Hospitals in England have admitted more than one million people who presented conditions related to alcohol consumption. According to what the NHS says, the figure is double the estimate made just ten years ago.
Most of the admitted were men, at 63% of all cases – a 12% increase since 2009. The NHS Information Center reveals that most damage came from falls and other types of ‘easy’ accidents, but also from internal organ damage such as cirrhosis or even cancer. Some present themselves with heart illnesses and even mental health issues. This has also made the number of prescription to rise as well.
Between 2009 and 2010 there were a total of 1,057,000 admissions. Placing this number on top of the one registered for the year before, the figures show an increase of more than 100,000 cases. The situation is stark when the million admissions is compared to the number registered in 2002-2003 where there were only 510,800 cases registered.
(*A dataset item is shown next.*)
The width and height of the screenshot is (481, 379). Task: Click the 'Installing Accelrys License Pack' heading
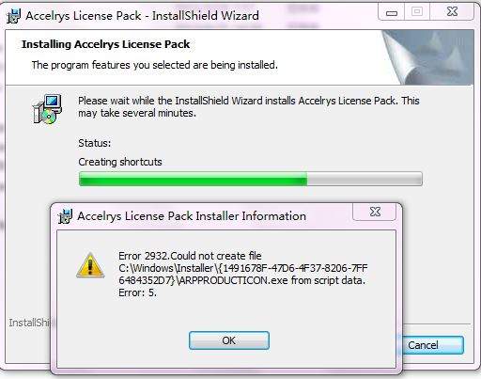[x=106, y=44]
Alcohol related illnesses and dependency make the NHS draw out more than £2.4 million in prescriptions. These costs also went up as well, to 1.4% since 2009 and 40% since 20002. The number of prescription items reached 160,181 – registered from all the NHS hospitals in England. It represents a 6% increase since 2009 and a 56% increase since 2002.
Don Shenker from Alcohol Concern, a charity which deals with alcohol dependence and statistics, said: “Alcohol is one of the biggest public health problems facing the country yet sadly this government is showing no commitment to dealing with the problem. Without minimum unit pricing, a radical overhaul of the Licensing Act and investment in alcohol treatment we predict there will be more than 1.5m admissions within four years. While the Department of Health invites the drinks industry to formulate alcohol policy, it is cutting its funding to organizations like Alcohol Concern. Local alcohol services are at the forefront of tackling misuse but they are being hit by a double whammy of NHS reform and reductions in local authority funding.”
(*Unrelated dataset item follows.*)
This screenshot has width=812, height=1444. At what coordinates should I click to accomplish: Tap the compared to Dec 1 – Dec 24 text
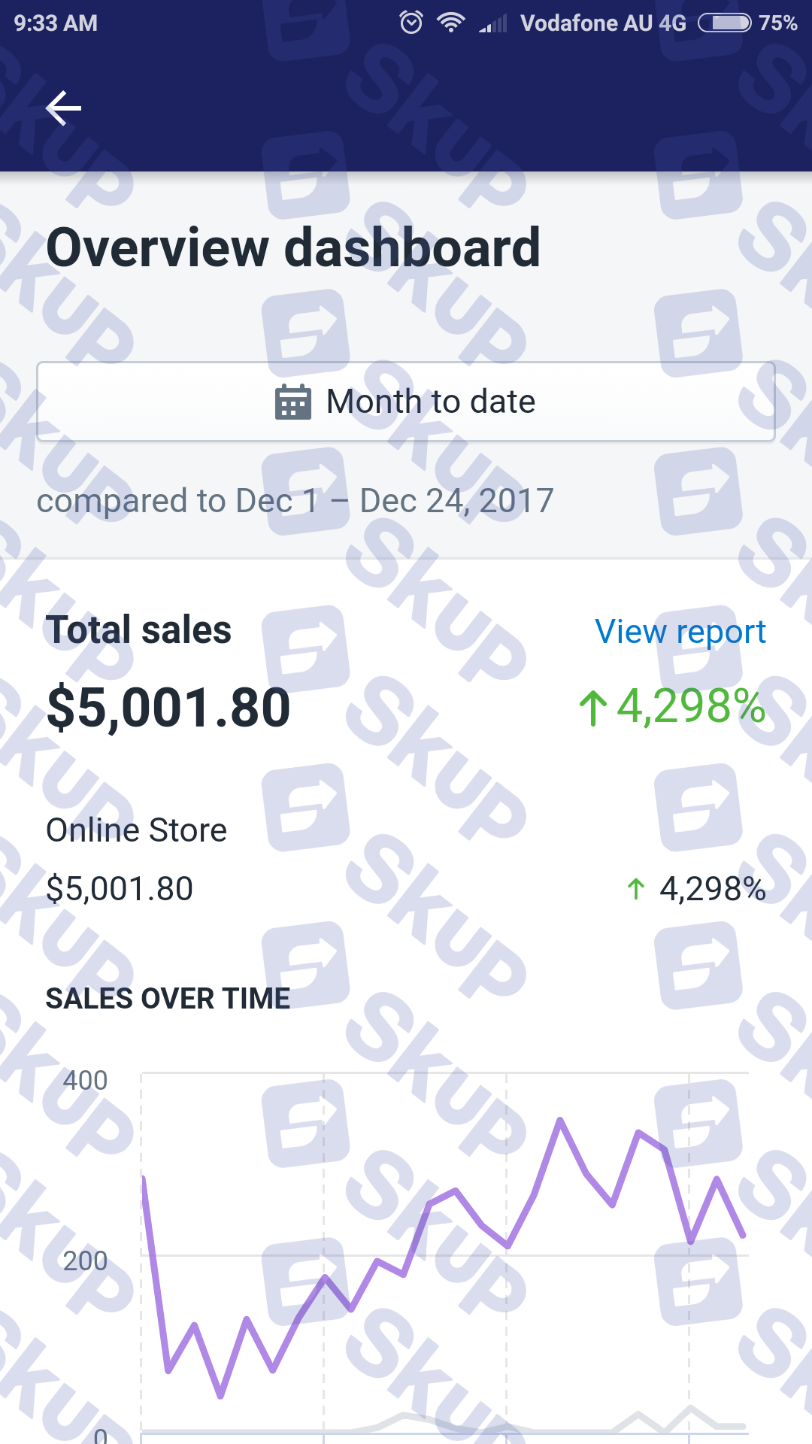295,501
Prof. Sir Ian Gilmore from the UK Alcohol Health Alliance expressed his concern to the BBC and said that doctors were aware of this continues rise in alcohol related admissions although alcohol consumption has been reduced all around the country. He believes that people who usually drink too much will still drink regardless of the effects.
Even the public health minister, Anne Milton, agrees that things need to be improvement in order to deal with this continually growing problem. The minister believes in a much “tougher licensing regime”. She said:
We will also be publishing a new alcohol strategy later this year.